[Python-Dev] PEP 292-related: why string substitution is not the same operation as data formatting

Guido van Rossum guido@python.org
Fri, 12 Jul 2002 15:07:06 -0400


> The syntax rules of PEP 292 are likely to cause confusion for
> newbies who have never used sh or perl. They will ask why Python
> have two syntaxes for doing string substitutions? Why not always
> spell the substitution string with ${identifier} or %(identifier)?
> The third rule of PEP292 in particular look like a patch to fix a
> kludge when an unanticipated exception was discovered.
> 
>    3. ${identifier} is equivalent to $identifier.  It is required for
>           when valid identifier characters follow the placeholder but are
>           not part of the placeholder, e.g. "${noun}ification".
> 
> > On Sunday 23 June 2002 02:16 pm, Lalo Martins wrote:
> > > More, I'm completely opposed to "<<name>> is <<age:.0d>> years
> > > old" because it's still cryptic and invasive. This should
> > > instead read similar to "<<name>> is <<age>> years
> > > old".sub({'name': x.name, 'age': x.age.format(None, 0)})
> >
> > > Guido, can you please, for our enlightenment, tell us what are the
> > > reasons you feel %(foo)s was a mistake?
> >
> > Because of the trailing 's'.  It's very easy to leave it out by
> > mistake, and because the definition of printf formats skips over
> > spaces (don't ask me why), the first character of the following word
> > is used as the type indicator.
> 
> It's easy to leave it out by mistake, but the error is almost always
> immediately obvious. In the interest of keeping the language as
> simple as possible, I hope no changes are made. If a method based
> .sub() capability is to be added, why not reuse the %(identifier)
> syntax instead of introducing $ and ${} syntax? The .sub() string
> method would use the %(identifier) syntax without the 's' to spell
> the new substitution format. Instead of the proposed:
> 
> 	'$name was born in ${country}'.sub()
> 
> the phrase would be spelled:
> 
> 	'%(name) was born in %(country)'.sub()
> 
> This approach would introduce one new string method with a small
> variation on the existing '%' substitution syntax.

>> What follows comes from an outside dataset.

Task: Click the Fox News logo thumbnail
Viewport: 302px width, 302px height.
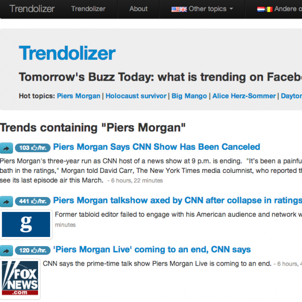Action: [x=20, y=278]
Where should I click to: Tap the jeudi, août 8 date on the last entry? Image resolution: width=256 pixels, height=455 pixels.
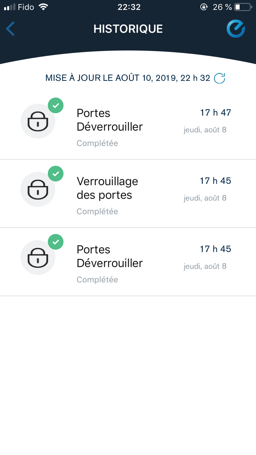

An argument can be made that since this works rather different than
the current % operator, it's better to avoid confusion by using a
different character.  One can also argue that many Perl and shell
programmers are migrating to Python, for whom this would be helpful --
for others, $ or % makes little difference (DOS batch file programmers
aren't that common, most Windows users never get to this).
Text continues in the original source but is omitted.